**GOAL OF THE EXERCISE**
Pull out the lines of the records, starting at the line that contains "Click Pledge your support button" and ending at the end of the records, and reproduce them word for word. Leave the pictures out of your answer.

**DATA SHOWN**
====================

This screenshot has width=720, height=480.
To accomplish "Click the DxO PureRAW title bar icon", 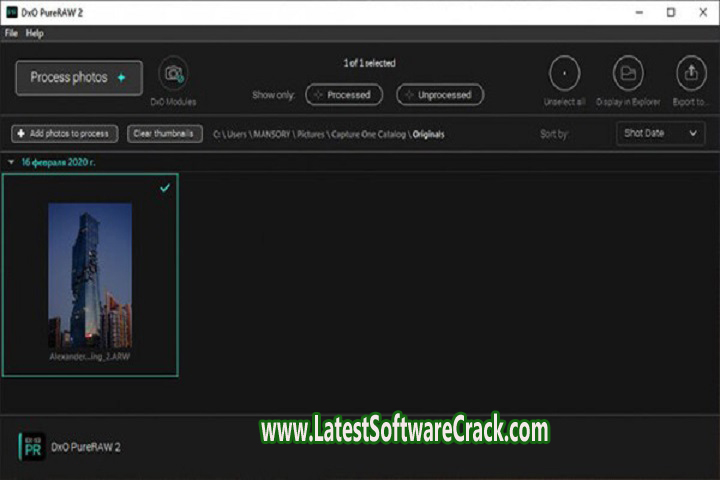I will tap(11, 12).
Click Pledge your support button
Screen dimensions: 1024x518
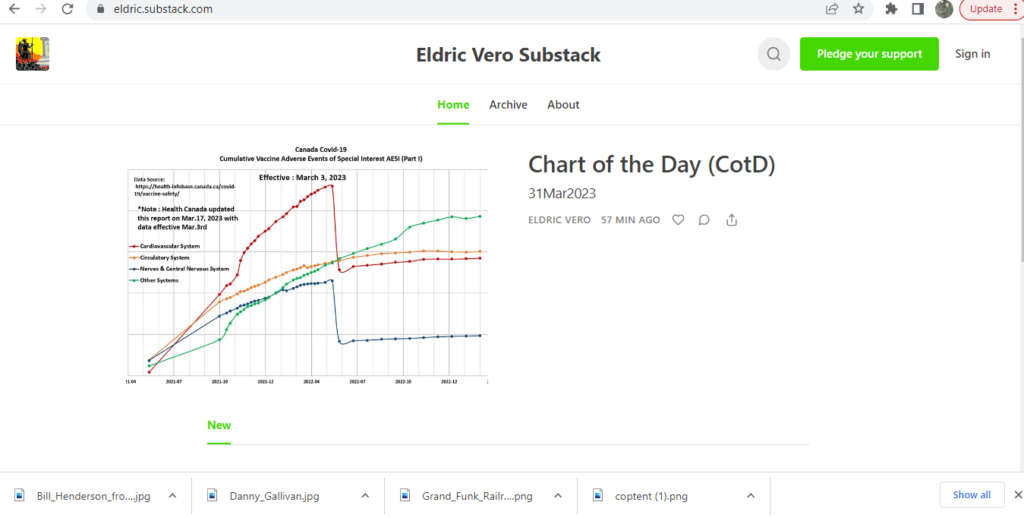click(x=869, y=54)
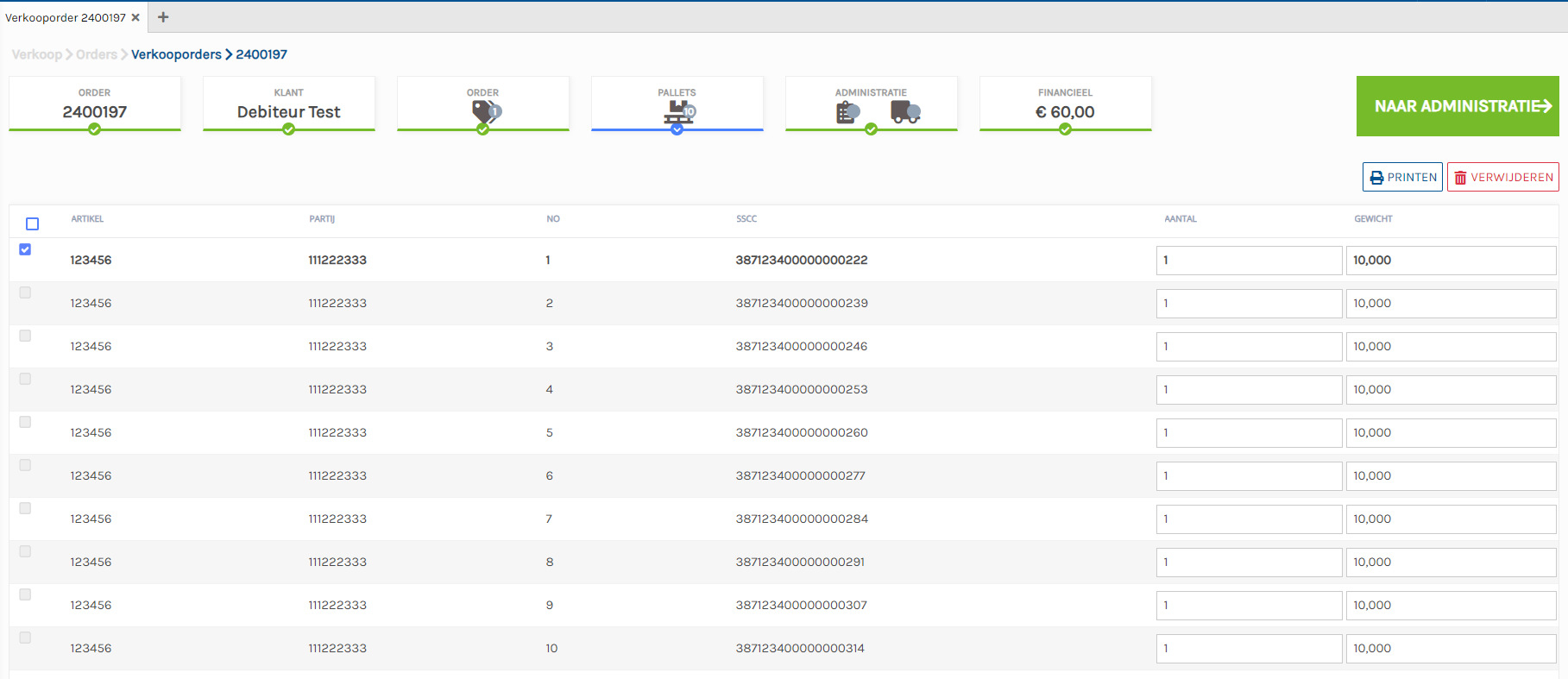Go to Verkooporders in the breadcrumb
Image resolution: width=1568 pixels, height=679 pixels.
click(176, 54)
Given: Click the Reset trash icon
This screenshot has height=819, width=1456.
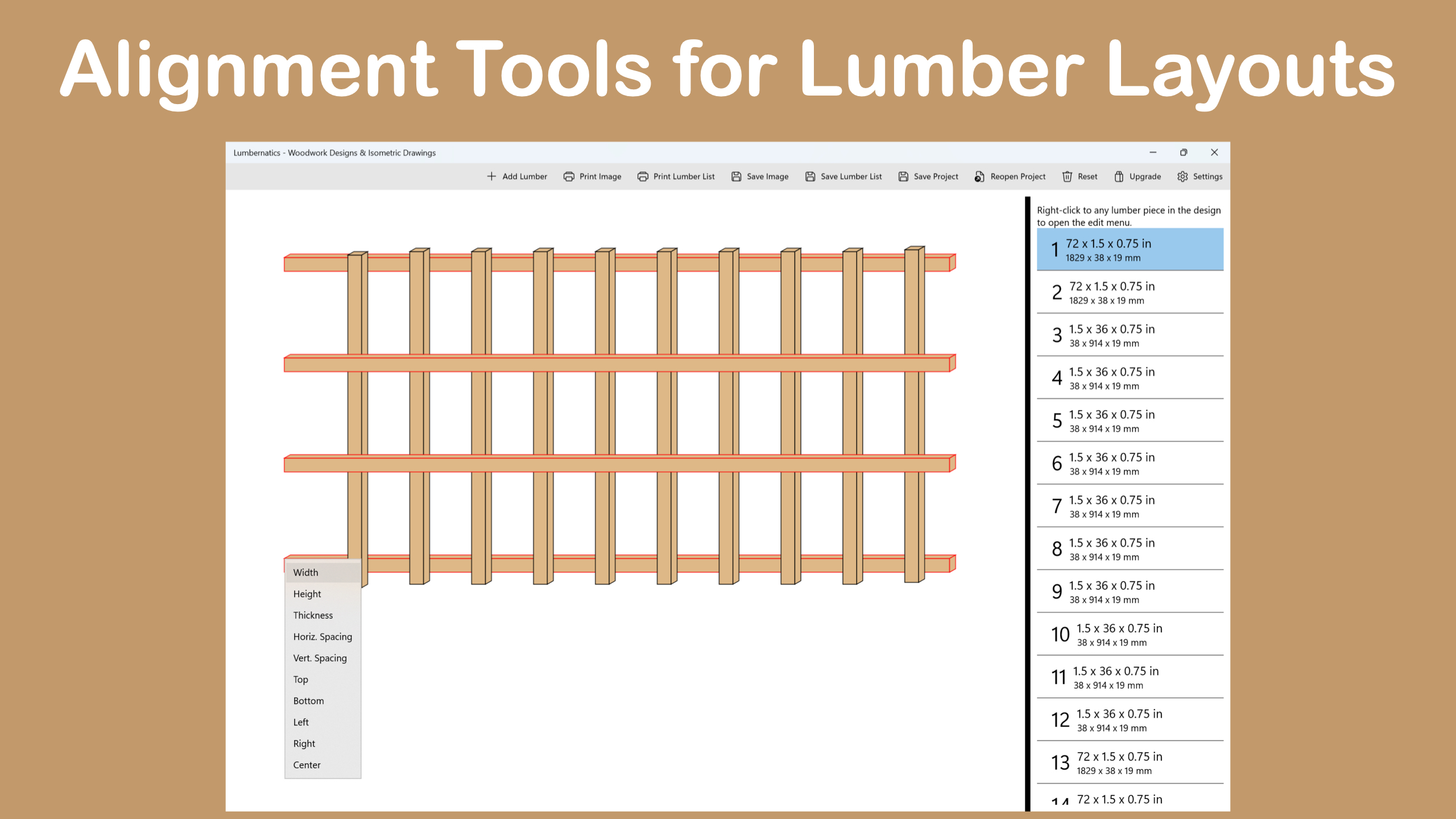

====================

**PROBLEM SOLUTION**
Click Pledge your support button
Screen dimensions: 1024x518
click(x=869, y=54)
Go to Verkooporders in the breadcrumb
Image resolution: width=1568 pixels, height=679 pixels.
click(176, 54)
Given: Click the Reset trash icon
This screenshot has height=819, width=1456.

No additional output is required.